La Banque centrale du Nigeria cherche à surfer sur la vague de popularité des cryptomonnaies, qui gagne la première économie du continent africain.
Le Nigeria, qui a conclu un partenariat avec une entreprise étrangère du secteur de la “fintech” (technologie financière: utilisation des technologies numériques dans les secteurs financiers et bancaires), fera figure de pionnier en Afrique, tout comme son voisin ouest-africain, le Ghana, qui teste comme nouveau moyen d’échange son e-Cedi depuis le mois de septembre.
Les banques centrales à travers le monde explorent des façons de créer des versions numériques de leurs monnaie face à la croissance des paiements effectués sur la toile et à l’intérêt suscité par les cryptomonnaies, qui échappent à tout contrôle étatique ou des régulateurs mondiaux.
Dans le pays le plus peuplé d’Afrique, les cryptomonnaies sont déjà très utilisées. En 2020, le géant ouest-africain de 200 millions d’habitants a été classé troisième utilisateur de monnaies virtuelles au monde après les Etats-Unis et la Russie, selon une étude du cabinet de recherche spécialisé Statista.
“Les Nigérians investissent dans les cryptomonnaies pour économiser ou pour sortir leurs fonds en dehors du pays”, explique Ayodeji Ebo, responsable des investissements dans la société financière Chapel Hill Denham, basée à Lagos, la capitale économique.
Les monnaies virtuelles créées et régulées par les banques centrales sont appelés CBDC, tandis que les cryptomonnaies échappent elles à tout contrôle des gouvernements.
La Chine est devenue la première économie majeure à avoir lancé la version test d’une monnaie numérique l’année dernière. Depuis, au moins cinq pays ont lancé leur monnaies virtuelles, selon le groupe de réflexion américain Atlantic Council.
Certains pays africains, comme le Kenya ou l’Afrique du Sud s’intéressent aux CBDC, mais le Nigeria et le Ghana sont les plus avancés. La Banque du Ghana s’est associée avec l’entreprise allemande Giesecke+Devrient (G+D) pour tester le e-Cedi. Le projet fait partie d’un projet plus large visant à numériser l’économie et les administrations du pays.

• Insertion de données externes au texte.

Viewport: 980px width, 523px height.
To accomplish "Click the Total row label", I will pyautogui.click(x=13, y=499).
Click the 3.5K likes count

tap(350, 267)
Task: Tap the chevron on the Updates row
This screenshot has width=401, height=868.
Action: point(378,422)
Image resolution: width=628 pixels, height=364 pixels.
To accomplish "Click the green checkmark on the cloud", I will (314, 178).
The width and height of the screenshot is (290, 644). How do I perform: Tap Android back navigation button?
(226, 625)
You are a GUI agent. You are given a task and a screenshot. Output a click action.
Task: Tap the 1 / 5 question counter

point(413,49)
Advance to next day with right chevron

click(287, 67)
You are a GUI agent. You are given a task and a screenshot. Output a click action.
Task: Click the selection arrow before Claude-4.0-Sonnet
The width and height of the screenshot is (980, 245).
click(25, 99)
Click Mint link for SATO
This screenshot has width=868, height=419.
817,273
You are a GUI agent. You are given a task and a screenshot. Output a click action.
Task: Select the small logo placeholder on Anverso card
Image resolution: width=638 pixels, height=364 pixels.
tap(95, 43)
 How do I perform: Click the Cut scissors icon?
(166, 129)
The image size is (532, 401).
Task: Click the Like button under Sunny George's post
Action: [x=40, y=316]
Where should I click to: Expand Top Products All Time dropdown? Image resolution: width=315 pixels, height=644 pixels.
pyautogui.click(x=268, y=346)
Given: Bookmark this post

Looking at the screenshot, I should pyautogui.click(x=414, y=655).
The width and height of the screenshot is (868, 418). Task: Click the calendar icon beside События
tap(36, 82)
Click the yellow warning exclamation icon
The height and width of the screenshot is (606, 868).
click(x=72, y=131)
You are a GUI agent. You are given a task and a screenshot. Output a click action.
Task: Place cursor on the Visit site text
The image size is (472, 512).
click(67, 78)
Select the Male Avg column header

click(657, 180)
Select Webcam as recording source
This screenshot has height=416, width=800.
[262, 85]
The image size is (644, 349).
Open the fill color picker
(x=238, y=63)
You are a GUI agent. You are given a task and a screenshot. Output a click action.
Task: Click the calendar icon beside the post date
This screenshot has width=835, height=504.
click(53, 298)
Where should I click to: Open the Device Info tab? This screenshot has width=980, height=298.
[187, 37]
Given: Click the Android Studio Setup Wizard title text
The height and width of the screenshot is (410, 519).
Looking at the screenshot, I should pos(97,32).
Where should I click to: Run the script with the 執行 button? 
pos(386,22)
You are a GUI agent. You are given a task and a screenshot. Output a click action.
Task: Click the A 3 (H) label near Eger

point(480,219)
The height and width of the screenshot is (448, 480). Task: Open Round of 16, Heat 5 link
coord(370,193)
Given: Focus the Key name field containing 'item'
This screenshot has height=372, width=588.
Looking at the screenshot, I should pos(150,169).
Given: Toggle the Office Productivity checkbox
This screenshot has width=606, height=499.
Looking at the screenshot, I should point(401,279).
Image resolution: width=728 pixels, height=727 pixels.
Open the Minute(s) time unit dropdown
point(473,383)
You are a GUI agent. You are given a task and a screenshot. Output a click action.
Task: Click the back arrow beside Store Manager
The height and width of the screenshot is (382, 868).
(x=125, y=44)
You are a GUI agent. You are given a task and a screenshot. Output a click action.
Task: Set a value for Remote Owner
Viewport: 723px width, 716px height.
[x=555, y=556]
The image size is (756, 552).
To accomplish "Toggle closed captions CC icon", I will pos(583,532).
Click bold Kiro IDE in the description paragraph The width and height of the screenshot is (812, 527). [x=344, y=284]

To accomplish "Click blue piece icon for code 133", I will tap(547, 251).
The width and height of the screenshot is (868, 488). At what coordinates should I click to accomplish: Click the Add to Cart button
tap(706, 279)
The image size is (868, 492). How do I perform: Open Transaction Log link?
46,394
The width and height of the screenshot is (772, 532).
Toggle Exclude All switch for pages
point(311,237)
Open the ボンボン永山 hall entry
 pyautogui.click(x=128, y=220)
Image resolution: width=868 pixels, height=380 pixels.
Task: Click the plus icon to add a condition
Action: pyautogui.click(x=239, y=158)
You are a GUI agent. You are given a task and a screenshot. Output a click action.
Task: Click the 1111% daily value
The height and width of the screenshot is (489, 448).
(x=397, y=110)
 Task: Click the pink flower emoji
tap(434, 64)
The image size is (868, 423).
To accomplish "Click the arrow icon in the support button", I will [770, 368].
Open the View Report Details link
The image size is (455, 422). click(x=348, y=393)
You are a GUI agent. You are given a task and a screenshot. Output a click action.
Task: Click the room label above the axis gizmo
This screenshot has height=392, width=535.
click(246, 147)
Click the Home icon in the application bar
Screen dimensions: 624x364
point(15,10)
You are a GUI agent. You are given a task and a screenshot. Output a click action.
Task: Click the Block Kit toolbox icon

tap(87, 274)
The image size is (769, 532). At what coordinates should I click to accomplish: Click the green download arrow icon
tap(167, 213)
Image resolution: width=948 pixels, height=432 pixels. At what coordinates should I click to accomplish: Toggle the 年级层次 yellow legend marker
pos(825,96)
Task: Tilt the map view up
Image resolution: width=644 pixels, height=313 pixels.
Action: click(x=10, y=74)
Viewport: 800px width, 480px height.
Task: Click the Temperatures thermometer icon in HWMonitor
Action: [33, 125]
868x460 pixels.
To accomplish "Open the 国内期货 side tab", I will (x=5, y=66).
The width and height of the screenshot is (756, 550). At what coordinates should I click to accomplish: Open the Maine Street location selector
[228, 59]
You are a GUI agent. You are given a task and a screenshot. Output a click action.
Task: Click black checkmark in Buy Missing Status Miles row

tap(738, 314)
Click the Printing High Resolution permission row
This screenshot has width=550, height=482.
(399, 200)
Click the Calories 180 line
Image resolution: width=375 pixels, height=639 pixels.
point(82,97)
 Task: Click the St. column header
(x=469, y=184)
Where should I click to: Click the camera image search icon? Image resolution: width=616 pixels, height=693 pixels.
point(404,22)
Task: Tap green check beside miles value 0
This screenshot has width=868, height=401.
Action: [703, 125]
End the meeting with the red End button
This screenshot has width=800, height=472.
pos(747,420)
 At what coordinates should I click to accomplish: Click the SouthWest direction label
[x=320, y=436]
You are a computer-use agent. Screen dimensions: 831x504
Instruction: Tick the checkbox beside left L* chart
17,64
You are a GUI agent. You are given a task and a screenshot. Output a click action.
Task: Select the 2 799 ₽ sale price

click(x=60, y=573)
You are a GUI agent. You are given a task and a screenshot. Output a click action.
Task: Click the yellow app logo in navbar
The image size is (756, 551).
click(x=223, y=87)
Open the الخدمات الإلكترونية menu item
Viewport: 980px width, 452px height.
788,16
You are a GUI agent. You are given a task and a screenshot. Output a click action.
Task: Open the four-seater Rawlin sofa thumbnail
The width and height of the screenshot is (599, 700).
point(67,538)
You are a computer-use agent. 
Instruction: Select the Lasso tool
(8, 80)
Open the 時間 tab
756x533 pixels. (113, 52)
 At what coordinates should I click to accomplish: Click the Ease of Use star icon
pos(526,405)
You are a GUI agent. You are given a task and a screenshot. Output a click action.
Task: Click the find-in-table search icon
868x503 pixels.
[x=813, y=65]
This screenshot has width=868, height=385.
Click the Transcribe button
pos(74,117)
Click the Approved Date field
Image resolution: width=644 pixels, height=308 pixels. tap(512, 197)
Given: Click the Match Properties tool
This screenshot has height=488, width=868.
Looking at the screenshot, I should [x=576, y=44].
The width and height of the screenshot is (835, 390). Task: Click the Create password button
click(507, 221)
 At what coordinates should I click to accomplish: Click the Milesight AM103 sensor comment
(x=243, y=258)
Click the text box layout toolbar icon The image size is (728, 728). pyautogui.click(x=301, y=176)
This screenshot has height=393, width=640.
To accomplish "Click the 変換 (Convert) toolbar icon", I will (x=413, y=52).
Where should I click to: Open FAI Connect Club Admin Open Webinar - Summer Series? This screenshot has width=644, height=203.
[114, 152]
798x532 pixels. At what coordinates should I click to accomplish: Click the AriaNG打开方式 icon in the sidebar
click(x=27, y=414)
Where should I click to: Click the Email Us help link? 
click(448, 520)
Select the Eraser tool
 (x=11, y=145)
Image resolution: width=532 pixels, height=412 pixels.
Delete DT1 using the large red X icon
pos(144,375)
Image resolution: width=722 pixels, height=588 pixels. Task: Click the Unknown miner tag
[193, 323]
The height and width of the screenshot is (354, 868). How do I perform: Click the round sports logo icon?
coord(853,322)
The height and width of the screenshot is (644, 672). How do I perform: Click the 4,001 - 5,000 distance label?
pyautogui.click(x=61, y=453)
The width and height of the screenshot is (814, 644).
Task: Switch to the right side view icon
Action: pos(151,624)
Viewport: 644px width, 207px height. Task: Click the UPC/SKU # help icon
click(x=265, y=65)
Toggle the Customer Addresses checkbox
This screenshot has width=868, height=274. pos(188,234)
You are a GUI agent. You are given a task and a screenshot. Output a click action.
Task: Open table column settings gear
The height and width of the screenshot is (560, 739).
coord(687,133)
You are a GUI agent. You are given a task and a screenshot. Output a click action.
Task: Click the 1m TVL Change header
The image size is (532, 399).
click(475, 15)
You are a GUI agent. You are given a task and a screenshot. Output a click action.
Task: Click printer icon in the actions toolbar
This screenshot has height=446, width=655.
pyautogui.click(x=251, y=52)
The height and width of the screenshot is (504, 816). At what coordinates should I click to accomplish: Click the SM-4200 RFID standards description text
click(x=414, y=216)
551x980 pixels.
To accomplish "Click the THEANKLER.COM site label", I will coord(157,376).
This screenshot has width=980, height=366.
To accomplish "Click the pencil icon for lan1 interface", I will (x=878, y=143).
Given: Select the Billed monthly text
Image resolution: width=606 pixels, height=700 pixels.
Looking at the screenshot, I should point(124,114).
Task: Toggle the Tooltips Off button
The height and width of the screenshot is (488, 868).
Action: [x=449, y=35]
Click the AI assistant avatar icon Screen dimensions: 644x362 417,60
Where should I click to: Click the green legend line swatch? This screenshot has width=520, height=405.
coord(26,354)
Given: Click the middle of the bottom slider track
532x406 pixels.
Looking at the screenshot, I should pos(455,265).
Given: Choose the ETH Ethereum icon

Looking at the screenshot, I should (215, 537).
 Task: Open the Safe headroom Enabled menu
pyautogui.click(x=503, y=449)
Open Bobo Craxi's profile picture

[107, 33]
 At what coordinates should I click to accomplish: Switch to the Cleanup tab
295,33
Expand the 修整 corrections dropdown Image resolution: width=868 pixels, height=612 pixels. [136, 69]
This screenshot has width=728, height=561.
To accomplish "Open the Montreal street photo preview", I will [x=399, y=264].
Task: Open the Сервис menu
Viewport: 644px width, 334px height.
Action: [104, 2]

Le Nigeria a, lui, sélectionné l’entreprise Bitt Inc, basée à la Barbade, qui a déjà lancé de telles devises virtuelles dans plusieurs pays caribéens.
A partir du 1er octobre, les Nigérians pourront ainsi télécharger l’application eNaira et alimenter leurs portefeuilles mobiles en utilisant leurs comptes bancaires existants. Mais même si le eNaira sera émis par la banque centrale et suivra le taux de change officiel, cette monnaie devrait “servir uniquement à faciliter des transactions”, souligne M. Ebo.
Il est ainsi peu probable que cette monnaie numérique atténue l’intérêt des Nigérians pour les cryptomonnaies, dans lesquelles ils voient surtout une échappatoire à la faiblesse du naira sur le marché parallèle des changes.
La jeunesse nigériane cherche à sécuriser ses économies face à un naira qui ne cesse de se déprécier et veut générer de nouvelles sources de revenus alors que le chômage et l’inflation la frappent très durement.
Depuis quelques années, la Banque centrale du Nigeria s’inquiète de l’impact des cryptomonnaies sur son économie, arguant notamment qu’elles sont utilisées pour le blanchiment d’argent et le financement du terrorisme.
Au début de l’année, elle a rappelé aux institutions financières “qu’utiliser des cryptomonnaies était interdit”, et leur a ordonné la fermeture immédiate des comptes les utilisant. Mais en dépit de cette interdiction, de nombreux Nigérians continuent d’utiliser les cryptomonnaies notamment pour faciliter leurs transactions avec l’international.
Pour le gouverneur de la Banque centrale, l’économie du Nigeria devrait bénéficier du eNaira, grâce à l’amélioration du commerce avec l’étranger et l’efficacité des envois de fonds.
De nombreux Nigérians installés à l’étranger s’éloignent des canaux officiels pour envoyer de l’argent au pays, privilégiant de plus en plus les transactions en cryptomonnaie, considérées comme plus rapides et plus efficaces.
Le eNaira ne suscite pas le même enthousiasme partout. Certains analystes remettent déjà en question son modèle de fonctionnement, affirmant que le Nigeria utilise déjà une multitude de canaux de paiement électronique, notamment les services bancaires en ligne et les applications mobiles.